Stored items from a collection:
- - -

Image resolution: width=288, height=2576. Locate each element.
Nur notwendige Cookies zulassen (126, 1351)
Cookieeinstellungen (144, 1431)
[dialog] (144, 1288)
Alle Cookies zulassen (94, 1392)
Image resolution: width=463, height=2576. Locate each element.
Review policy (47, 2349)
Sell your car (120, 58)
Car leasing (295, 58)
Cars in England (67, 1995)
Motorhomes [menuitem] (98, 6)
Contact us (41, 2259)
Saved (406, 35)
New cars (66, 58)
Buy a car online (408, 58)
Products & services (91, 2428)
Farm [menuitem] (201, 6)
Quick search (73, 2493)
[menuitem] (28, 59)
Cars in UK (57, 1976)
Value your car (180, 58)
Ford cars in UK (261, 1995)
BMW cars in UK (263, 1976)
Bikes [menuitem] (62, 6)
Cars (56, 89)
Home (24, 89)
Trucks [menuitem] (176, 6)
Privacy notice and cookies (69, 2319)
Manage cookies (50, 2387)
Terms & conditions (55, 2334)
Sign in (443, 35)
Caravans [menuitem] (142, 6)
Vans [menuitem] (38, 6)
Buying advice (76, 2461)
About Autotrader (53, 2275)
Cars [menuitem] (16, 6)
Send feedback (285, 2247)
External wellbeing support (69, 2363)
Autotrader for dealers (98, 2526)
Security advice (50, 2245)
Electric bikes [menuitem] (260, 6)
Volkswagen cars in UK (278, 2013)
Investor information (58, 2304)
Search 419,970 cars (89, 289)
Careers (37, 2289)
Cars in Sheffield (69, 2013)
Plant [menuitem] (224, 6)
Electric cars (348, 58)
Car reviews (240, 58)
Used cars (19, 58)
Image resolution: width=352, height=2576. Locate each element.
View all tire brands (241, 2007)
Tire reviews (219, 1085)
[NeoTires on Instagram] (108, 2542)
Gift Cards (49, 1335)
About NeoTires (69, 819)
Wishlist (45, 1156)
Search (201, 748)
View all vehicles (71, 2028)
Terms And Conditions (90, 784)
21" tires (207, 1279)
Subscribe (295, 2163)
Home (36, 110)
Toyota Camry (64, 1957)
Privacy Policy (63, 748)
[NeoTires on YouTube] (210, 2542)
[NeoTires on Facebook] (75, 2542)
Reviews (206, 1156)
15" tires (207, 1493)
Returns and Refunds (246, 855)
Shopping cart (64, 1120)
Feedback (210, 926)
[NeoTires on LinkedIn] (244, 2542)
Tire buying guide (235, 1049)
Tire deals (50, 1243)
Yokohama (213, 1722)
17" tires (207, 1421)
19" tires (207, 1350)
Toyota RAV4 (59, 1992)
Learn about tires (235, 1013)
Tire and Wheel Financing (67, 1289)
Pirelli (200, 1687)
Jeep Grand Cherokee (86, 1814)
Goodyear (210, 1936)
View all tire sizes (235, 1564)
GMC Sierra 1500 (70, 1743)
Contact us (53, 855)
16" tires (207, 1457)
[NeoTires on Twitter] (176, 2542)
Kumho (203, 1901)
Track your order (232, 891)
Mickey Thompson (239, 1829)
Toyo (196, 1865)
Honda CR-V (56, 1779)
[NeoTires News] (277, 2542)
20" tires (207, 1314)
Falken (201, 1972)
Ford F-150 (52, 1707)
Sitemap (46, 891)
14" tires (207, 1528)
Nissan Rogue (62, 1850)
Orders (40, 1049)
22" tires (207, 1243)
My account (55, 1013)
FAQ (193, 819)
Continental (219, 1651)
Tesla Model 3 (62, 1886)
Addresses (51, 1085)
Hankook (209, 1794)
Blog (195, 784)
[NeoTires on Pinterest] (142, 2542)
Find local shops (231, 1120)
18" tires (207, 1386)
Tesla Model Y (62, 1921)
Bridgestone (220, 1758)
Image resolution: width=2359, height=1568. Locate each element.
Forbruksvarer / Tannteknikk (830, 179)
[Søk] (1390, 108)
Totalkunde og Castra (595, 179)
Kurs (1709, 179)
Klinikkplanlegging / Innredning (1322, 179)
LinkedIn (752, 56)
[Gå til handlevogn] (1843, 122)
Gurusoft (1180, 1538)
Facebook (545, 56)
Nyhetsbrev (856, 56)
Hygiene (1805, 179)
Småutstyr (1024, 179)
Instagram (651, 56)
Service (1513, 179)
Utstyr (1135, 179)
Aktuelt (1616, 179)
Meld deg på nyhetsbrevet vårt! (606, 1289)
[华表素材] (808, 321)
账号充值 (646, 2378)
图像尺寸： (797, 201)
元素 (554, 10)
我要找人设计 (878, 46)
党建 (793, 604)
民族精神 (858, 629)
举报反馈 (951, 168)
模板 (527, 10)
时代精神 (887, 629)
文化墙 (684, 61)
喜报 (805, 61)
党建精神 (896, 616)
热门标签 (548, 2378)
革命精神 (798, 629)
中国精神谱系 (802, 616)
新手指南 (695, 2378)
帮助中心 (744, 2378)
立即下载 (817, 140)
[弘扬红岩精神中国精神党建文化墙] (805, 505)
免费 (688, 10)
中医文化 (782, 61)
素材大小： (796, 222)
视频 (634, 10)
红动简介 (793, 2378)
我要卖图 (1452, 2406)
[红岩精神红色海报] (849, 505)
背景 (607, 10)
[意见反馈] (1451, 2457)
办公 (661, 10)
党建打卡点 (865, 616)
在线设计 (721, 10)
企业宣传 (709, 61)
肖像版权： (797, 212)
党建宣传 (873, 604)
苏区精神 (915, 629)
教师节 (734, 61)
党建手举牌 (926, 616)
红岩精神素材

- - -

→ Problem statement: From the data above, count the lines that contain "each" and write only that count.

→ Response: 4